NOVA-dependent regulation of cryptic NMD exons controls synaptic protein levels after seizure

  1. Taesun Eom
  2. Chaolin Zhang
  3. Huidong Wang
  4. Kenneth Lay
  5. John Fak
  6. Jeffrey L Noebels
  7. Robert B Darnell  Is a corresponding author
  1. Rockefeller University, United States
  2. Baylor College of Medicine, United States
  3. Howard Hughes Medical Institute, Rockefeller University, United States

Peer review process

This article was accepted for publication as part of eLife's original publishing model.

History

  1. Version of Record published
  2. Accepted
  3. Received

Decision letter

  1. Benjamin Blencowe
    Reviewing Editor; University of Toronto, Canada

eLife posts the editorial decision letter and author response on a selection of the published articles (subject to the approval of the authors). An edited version of the letter sent to the authors after peer review is shown, indicating the substantive concerns or comments; minor concerns are not usually shown. Reviewers have the opportunity to discuss the decision before the letter is sent (see review process). Similarly, the author response typicalsly shows only responses to the major concerns raised by the reviewers.

Thank you for choosing to send your work entitled “NOVA-dependent regulation of occult NMD exons controls synaptic protein levels after seizure” for consideration at eLife. Your article has been evaluated by a Senior Editor and 3 reviewers, one of whom is a member of eLife's Board of Reviewing Editors. The following individuals responsible for the peer review of your submission want to reveal their identity: Ben Blencowe and Doug Black.

The Reviewing Editor and the other reviewers discussed their comments before we reached this decision, and the Reviewing Editor has assembled the following comments based on the reviewers' reports.

In this manuscript, Eom and colleagues investigate the molecular basis by which the neural-specific splicing regulator Nova controls the levels of transcripts and corresponding proteins with important functions in the synapse. Using microarray profiling they detect ∼200 genes with increased transcript levels in the brains of wild-type mice compared to brains of Nova1/Nova2 double knockout (DKO) mice. A much smaller number of genes show the opposite behavior. Using HITS-CLIP data, the authors examine the nuclear-cytoplasmic distribution of Nova binding sites in transcripts with differences in steady-state levels. While Nova binding to 3′UTR sequences appears to control the levels of some transcripts, a more widespread mechanism involves Nova binding within intronic sequences adjacent to previously unannotated exons, referred to as “occult exons” by the authors. Nova-dependent suppression or activation of the PTC-introducing exons promotes increased or decreased transcript/protein levels, respectively. The authors further use pilocarpine-induced seizures to investigate how changes in electrical activity might impact Nova-dependent regulation of transcript levels.

The results described are interesting and will appeal to researchers in the fields of gene regulation and neurobiology. Although regulation of transcript levels via alternative splicing coupled to NMD has already been described in several biological contexts, the identification of a coherent network of splicing events subject to this mode of regulation, with potentially important roles in the synapse, is a significant advance. Moreover, the use of HITS-CLIP to identify novel exons that function in regulating transcript levels is a clever application of an already powerful genome-wide approach. The reviewers have several concerns that they would like to see addressed in a revised manuscript.

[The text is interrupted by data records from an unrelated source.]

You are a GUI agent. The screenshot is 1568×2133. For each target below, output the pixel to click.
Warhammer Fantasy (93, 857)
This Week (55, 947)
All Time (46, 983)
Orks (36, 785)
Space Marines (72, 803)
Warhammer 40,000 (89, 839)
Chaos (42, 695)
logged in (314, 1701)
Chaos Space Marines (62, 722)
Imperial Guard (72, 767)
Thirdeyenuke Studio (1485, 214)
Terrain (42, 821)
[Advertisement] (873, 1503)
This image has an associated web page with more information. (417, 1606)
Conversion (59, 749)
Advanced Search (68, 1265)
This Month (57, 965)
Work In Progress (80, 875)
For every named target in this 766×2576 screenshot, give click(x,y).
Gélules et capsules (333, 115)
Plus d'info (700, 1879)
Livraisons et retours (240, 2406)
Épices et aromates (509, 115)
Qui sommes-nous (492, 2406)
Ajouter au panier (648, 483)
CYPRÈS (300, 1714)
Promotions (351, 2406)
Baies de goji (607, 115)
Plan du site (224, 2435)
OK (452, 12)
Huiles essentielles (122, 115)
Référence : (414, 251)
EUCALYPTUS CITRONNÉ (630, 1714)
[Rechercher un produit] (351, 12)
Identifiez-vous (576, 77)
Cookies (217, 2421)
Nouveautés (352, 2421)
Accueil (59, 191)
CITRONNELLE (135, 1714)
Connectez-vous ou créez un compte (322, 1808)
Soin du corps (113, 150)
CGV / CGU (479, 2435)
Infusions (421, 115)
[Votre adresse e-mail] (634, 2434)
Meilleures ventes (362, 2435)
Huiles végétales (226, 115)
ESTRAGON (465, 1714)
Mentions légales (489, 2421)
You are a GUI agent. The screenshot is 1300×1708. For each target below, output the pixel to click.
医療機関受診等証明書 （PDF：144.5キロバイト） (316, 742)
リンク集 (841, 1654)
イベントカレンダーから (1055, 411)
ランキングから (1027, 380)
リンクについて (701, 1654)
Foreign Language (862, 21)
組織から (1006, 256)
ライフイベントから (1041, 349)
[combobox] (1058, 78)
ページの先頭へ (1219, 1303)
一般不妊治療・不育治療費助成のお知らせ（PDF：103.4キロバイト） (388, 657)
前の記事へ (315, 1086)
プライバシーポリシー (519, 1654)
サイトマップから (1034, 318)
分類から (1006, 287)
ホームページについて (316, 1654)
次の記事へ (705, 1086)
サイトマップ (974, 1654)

1. The authors conclude from their experiments involving pilocarpine-induced seizures that the “clear increases in utilization of the NMD exon suggest that the levels of these transcripts can be dynamically tuned by electrical activity”. However, pilocarpine-induced seizures are known to cause oxidative damage and neuronal loss (e.g., Turski et al. 1986, which the authors cite). The authors should attempt to address whether this treatment directly impacts Nova-dependent splicing activity. At the very least, they should mention the caveats of this experiment, soften their conclusions, and modify the manuscript title.

2. A possible alternative model for the physiological relevance of the authors' findings is that the Nova-dependent suppression of cryptic exons serves as a mechanism to ensure that specific neuronal transcripts are not spuriously expressed in non-neuronal cells. The authors could readily test this by performing RT-PCR assays on the Nova-regulated transcripts, +/- Upf1 knockdown, in non-neural cells. In this context, it is worth noting related work of Makeyev and co-workers (G&D 26, 1209; 2012), who have identified a class of Ptbp1-dependent retained introns that suppress expression of neural transcripts in non-neural cells.

3. The authors utilize a liberal cutoff in their identification of differentially expressed genes from their microarray analysis. A magnitude log2 change of 0.3 corresponds to slightly less than a 1.25 fold ratio change, and given the noise inherent in microarray measurements, it is unlikely that estimated changes in this range will validate at the same rate as those changes estimated to be >1.5 fold. Accordingly, the authors are requested to use qRT-PCR assays over the range of 229 genes predicted to show expression differences to assess false-positive rates. In this context, the descriptor “widespread” may be overstated.

https://doi.org/10.7554/eLife.00178.030

Author response

1. The authors conclude from their experiments involving pilocarpine-induced seizures that the “clear increases in utilization of the NMD exon suggest that the levels of these transcripts can be dynamically tuned by electrical activity”. However, pilocarpine-induced seizures are known to cause oxidative damage and neuronal loss (e.g., Turski et al. 1986, which the authors cite). The authors should attempt to address whether this treatment directly impacts Nova-dependent splicing activity. At the very least, they should mention the caveats of this experiment, soften their conclusions, and modify the manuscript title.

We agree with the reviewers that being more circumspect here is prudent and we have revised the text to include caveats along the lines suggested. We specifically address the issue of whether neuronal loss could account for our data below and in the revised text (“Pilocarpine can induce neuronal loss days after seizure (Turski et al., 1986)…”).

We have taken the reviewers' advice and examined whether this treatment impacts Nova-dependent splicing activity more generally. We have considered carefully our response particularly in light of the editorial policy at eLife, which seems to be governed by good sense in providing consensus and focus to reviewer comments and efforts to avoid onerous burdens proposing new lines of research in response to the reviews. We applaud this approach, recognizing that unreasonable demands for additional manuscripts' worth of data may be made by other top-tier journals, and that eLife wishes to avoid such demands. At the same time, we interpret eLife policy as allowing a reasonable degree of discretion in the detail with which authors choose to respond to the reviewers' questions. In this case, we have responded to the reviewers' comment that we “should attempt to address” Nova's effects on splicing, which we interpret as a suggestion (and not a demand) by doing the full experiment, and we now report the results in this revision in tremendous detail. We include a large amount of very high quality experimental data that we were planning to use as the basis for a separate manuscript. Our intention here is to strengthen the paper significantly, and also to pay genuine respect the reviewers' concerns and to the ethos of the new eLife journal itself, by responding to the option to do additional work with the maximum, rather than minimum, response.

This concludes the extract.